After World War II, higher education spread rapidly among the Japanese until the 1970s, when the rate of enrollment in four-year universities topped out. For men in particular, graduation from a prestigious university was an indispensable ticket to the kind of stable white-collar employment that most Japanese wished for themselves and their children. But opportunities for stable white-collar work contracted sharply after the collapse of the bubble economy, and the perceived value of a university education declined accordingly. This change in attitude toward the universities as top-down purveyors of knowledge affected the publishing industry as well. In retrospect, it seems fair to say that the unchallenged leverage previously enjoyed by the supply side of the information industry reflected the nature of knowledge and education in a developing society.
House of Cards
The rise of the Internet completed the transformation of knowledge and information by revolutionizing the structure of supply and consumption. As archiving capacities and search capabilities rose by leaps and bounds, leverage shifted to the demand side of the market.
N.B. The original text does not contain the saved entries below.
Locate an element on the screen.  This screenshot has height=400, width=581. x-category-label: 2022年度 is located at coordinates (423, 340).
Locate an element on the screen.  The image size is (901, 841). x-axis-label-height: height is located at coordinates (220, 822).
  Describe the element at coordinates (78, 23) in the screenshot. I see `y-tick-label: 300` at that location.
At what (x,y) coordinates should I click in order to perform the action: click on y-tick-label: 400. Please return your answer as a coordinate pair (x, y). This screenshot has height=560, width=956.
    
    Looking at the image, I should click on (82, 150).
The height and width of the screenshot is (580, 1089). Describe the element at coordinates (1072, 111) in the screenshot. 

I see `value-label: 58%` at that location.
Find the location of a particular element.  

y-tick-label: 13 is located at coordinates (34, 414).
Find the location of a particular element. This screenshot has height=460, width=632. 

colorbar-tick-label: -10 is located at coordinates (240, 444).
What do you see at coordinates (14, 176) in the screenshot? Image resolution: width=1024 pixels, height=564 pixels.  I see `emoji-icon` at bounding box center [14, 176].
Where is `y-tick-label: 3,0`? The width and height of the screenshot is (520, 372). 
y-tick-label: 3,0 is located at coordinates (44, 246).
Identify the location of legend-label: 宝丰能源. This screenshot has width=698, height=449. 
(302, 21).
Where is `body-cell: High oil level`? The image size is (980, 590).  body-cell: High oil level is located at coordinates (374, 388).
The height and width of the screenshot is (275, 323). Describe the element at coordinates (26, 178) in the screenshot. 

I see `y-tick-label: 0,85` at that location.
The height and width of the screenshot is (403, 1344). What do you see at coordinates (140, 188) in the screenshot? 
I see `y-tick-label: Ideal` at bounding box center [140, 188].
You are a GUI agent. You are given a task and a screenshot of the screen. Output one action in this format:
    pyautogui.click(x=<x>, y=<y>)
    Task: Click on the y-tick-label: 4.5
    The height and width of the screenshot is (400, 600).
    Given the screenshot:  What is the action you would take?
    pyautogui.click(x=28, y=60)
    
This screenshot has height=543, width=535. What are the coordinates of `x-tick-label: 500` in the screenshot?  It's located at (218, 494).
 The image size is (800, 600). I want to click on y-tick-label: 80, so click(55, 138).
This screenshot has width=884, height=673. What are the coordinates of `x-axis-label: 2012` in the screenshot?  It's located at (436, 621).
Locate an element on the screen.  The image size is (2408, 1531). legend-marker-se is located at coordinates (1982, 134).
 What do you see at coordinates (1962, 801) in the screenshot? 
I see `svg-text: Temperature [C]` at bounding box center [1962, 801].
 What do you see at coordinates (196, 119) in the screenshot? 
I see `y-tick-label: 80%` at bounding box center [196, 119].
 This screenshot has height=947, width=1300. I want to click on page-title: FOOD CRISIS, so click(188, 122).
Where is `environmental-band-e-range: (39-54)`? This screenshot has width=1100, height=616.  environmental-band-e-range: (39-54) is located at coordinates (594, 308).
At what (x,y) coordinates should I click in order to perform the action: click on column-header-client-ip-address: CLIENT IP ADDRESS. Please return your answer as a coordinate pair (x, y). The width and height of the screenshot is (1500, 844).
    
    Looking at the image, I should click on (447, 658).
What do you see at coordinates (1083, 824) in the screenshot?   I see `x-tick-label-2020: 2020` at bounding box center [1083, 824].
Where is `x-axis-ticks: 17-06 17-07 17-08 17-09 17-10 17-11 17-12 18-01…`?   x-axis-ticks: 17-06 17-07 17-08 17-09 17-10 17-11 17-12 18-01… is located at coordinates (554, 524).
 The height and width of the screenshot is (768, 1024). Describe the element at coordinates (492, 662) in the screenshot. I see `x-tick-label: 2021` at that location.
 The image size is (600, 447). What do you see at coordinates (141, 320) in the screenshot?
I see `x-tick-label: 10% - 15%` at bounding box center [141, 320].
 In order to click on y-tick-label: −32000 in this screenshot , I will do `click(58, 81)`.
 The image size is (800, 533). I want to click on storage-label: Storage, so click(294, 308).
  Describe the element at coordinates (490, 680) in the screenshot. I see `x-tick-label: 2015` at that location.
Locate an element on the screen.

Yet amid this upheaval, the structure of the nation’s publishing industry has remained essentially unchanged. Instead of responding continuously and interactively to consumer demand, like the providers of Internet content, the publishing industry just sends the same old products out into the market. This observation applies to writers as well as publishers. The static nature of the publishing industry is evident not only in the form and content of its publications but also in its remarkably constant pool of writers.
One major reason for this failure to adapt is the deeply entrenched structure of the Japanese publishing industry. In Japan, a few large wholesalers distribute the bulk of new book titles to retailers on consignment. Publishers post sales as soon as they ship copies of a new title to the wholesalers, but retailers can return the copies they are unable to sell within a certain period of time, paying only for the copies sold. In the meantime, the wholesalers are essentially extending credit. However, as long as publishers keep putting out new titles, they can maintain their cash flow, even if they fail to turn a profit. The system keeps a large number of tiny operations afloat, in many cases borrowing against future income. It also fosters an emphasis on quantity at the expense of quality.
The number of titles published in Japan has risen sharply over the past few decades, a trend that continued even as sales plummeted from the late 1990s on (figure 2). Publishers are caught in a vicious circle, pumping out more and more titles to cover their losses. This is one factor that has inhibited any major shift to new content.
The Japanese book and magazine publishing industry is a house of cards, borne aloft by a creaky edifice of overproduction that substitutes quantity for quality. This strategy has allowed publishers to continue on borrowed time, providing information in accordance with an outdated knowledge paradigm. But the price the industry has paid to stay afloat in the short term is the creativity and flexibility it ultimately needs to adapt to our rapidly changing world.